▶ SOURCE DATA:
--

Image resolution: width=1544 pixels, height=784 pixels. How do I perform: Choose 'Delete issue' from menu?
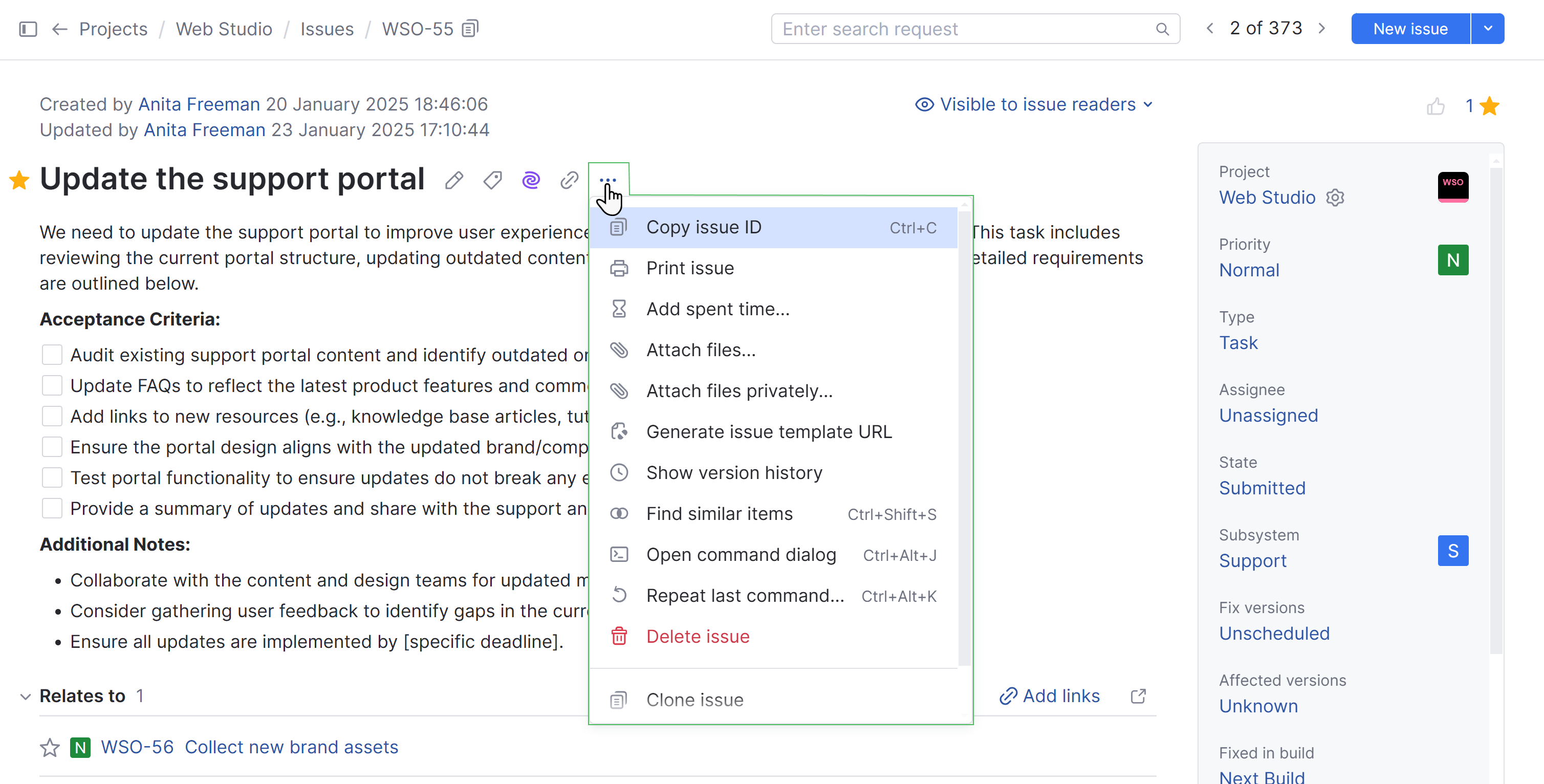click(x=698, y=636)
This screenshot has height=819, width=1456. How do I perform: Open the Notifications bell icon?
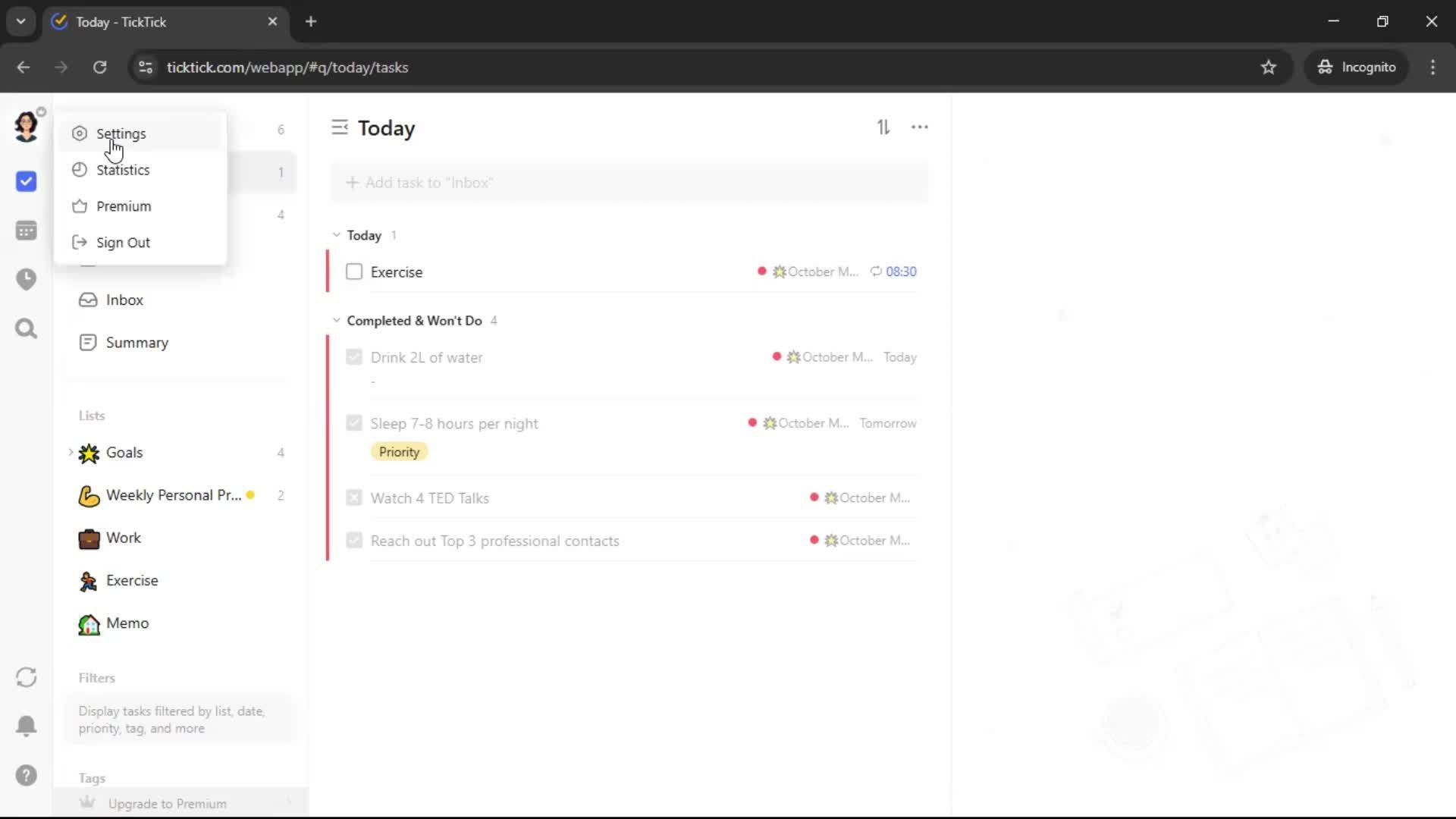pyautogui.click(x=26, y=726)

--

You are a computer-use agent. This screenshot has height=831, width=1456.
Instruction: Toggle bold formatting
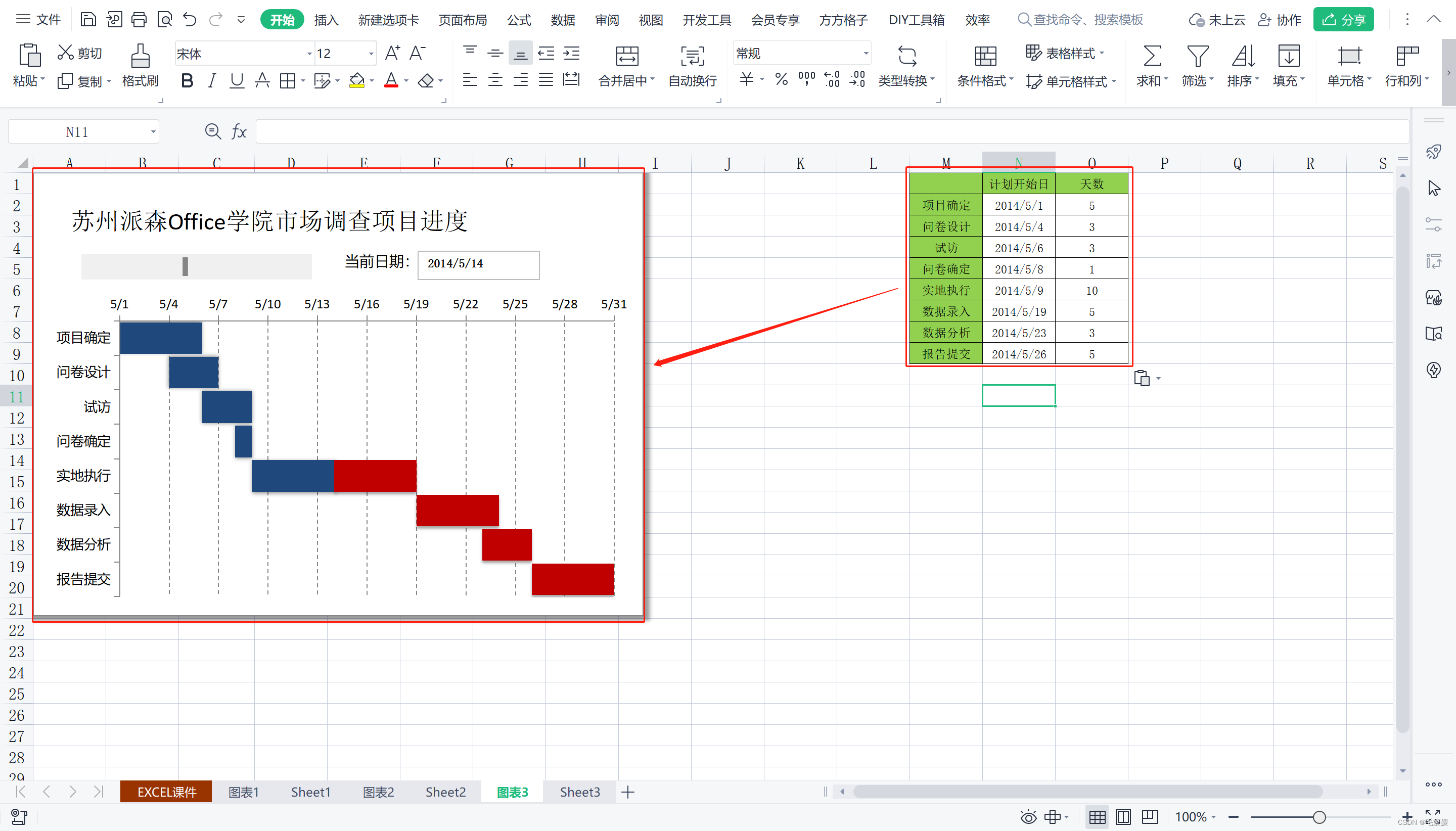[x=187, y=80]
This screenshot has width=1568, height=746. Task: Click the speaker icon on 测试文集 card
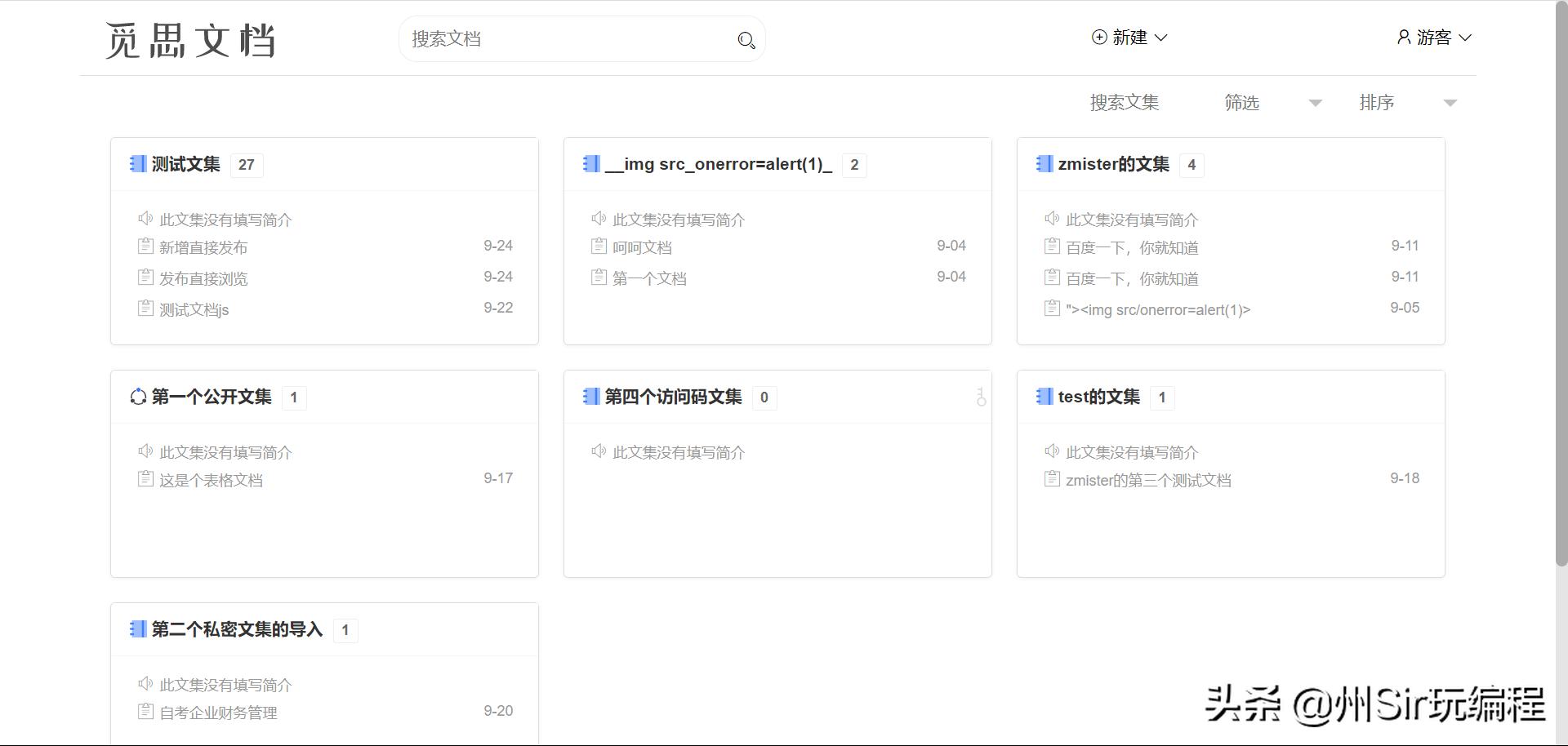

--

▶ EXERCISE PROMPT:
Print an exact copy of the lines above, from the one containing "You are a computer-use" through the one containing "This screenshot has width=1568, height=746.", and leave out the pictures.

▶ RESULT OF THE TASK:
You are a computer-use agent. This screenshot has height=831, width=1456.
Instruction: Toggle bold formatting
[x=187, y=80]
This screenshot has width=1568, height=746. Task: Click the speaker icon on 测试文集 card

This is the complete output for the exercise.